Open another terminal to submit a Java Exclamation function.

  1. Create tenant and namespace:
bin/pulsar-admin tenants create test
bin/pulsar-admin namespaces create test/test-namespace
  1. Create function.
bin/pulsar-admin functions create --function-config-file examples/example-function-config.yaml --jar examples/api-examples.jar

The following information is returned: Created Successfully.

  1. At the same terminal as step 2, retrieve the function configuration.
bin/pulsar-admin functions get --tenant test --namespace test-namespace --name example

The output is similar as follows:

{
"tenant": "test",
"namespace": "test-namespace",
"name": "example",
"className": "org.apache.pulsar.functions.api.examples.ExclamationFunction",
"userConfig": "{\"PublishTopic\":\"test_result\"}",
"autoAck": true,
"parallelism": 1,
"source": {
"topicsToSerDeClassName": {
"test_src": ""
},
"typeClassName": "java.lang.String"
},
"sink": {
"topic": "test_result",
"typeClassName": "java.lang.String"
},
"resources": {}
}
  1. At the same terminal as step 3, retrieve the function status.
bin/pulsar-admin functions status --tenant test --namespace test-namespace --name example

The output is similar as follows:

{
"numInstances" : 1,
"numRunning" : 1,
"instances" : [ {
"instanceId" : 0,
"status" : {
"running" : true,
"error" : "",
"numRestarts" : 0,
"numReceived" : 0,
"numSuccessfullyProcessed" : 0,
"numUserExceptions" : 0,
"latestUserExceptions" : [ ],
"numSystemExceptions" : 0,
"latestSystemExceptions" : [ ],
"averageLatency" : 0.0,
"lastInvocationTime" : 0,
"workerId" : "c-standalone-fw-localhost-8080"
}
} ]
}
  1. At the same terminal as step 4, subscribe the output topic test_result.
bin/pulsar-client consume -s test-sub -n 0 test_result
  1. Open a new terminal to produce messages into the input topic test_src.
bin/pulsar-client produce -m "test-messages-`date`" -n 10 test_src
  1. At the terminal of step 5, the messages produced by the Exclamation function is returned.
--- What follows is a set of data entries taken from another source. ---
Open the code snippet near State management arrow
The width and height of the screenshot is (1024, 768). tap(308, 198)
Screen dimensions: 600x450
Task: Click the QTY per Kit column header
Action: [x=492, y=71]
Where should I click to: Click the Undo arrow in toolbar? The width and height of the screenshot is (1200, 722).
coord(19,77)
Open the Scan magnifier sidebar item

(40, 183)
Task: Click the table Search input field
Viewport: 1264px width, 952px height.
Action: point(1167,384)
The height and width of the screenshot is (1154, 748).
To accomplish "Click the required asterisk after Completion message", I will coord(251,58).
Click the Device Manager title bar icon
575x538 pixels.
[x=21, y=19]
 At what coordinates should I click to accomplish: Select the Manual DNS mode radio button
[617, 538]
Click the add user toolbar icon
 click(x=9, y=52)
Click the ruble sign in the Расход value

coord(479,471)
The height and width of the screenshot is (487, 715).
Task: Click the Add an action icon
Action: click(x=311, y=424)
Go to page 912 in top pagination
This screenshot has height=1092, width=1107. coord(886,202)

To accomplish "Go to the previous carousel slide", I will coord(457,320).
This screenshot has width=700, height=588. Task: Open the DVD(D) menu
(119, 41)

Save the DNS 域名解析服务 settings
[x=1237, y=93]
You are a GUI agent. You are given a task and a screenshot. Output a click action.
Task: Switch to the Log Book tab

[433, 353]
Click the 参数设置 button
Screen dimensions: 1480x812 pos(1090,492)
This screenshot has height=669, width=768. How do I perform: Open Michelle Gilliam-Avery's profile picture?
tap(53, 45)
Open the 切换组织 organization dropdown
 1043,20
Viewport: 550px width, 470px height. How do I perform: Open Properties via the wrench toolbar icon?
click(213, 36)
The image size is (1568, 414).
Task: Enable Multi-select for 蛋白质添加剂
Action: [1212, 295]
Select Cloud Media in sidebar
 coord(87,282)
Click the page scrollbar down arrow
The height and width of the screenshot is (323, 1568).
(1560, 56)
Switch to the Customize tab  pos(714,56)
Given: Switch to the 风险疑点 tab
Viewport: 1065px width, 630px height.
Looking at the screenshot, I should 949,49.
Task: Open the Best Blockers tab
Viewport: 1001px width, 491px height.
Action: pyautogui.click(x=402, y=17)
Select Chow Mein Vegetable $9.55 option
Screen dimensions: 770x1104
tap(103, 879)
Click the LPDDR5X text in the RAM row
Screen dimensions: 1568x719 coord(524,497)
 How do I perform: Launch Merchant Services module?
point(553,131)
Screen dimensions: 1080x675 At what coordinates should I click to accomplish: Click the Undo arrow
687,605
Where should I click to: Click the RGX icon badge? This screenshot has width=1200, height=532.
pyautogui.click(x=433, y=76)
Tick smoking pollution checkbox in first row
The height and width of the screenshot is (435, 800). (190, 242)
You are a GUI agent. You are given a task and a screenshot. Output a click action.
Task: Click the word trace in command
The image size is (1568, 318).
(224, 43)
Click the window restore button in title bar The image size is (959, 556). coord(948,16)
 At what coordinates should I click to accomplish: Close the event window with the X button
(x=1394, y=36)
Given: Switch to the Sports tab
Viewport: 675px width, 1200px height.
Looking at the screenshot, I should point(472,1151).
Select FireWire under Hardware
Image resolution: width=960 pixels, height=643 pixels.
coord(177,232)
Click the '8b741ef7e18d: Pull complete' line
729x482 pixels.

The output is similar as follows:
----- got message -----
test-messages-Thu Jul 19 11:59:15 PDT 2018!
----- got message -----
test-messages-Thu Jul 19 11:59:15 PDT 2018!
----- got message -----
test-messages-Thu Jul 19 11:59:15 PDT 2018!
----- got message -----
test-messages-Thu Jul 19 11:59:15 PDT 2018!
----- got message -----
test-messages-Thu Jul 19 11:59:15 PDT 2018!
----- got message -----
test-messages-Thu Jul 19 11:59:15 PDT 2018!
----- got message -----
test-messages-Thu Jul 19 11:59:15 PDT 2018!
----- got message -----
test-messages-Thu Jul 19 11:59:15 PDT 2018!
----- got message -----
test-messages-Thu Jul 19 11:59:15 PDT 2018!
----- got message -----
test-messages-Thu Jul 19 11:59:15 PDT 2018!

Validate Connectors

note

Make sure you have docker available at your laptop. If you haven't installed docker, you can skip this section.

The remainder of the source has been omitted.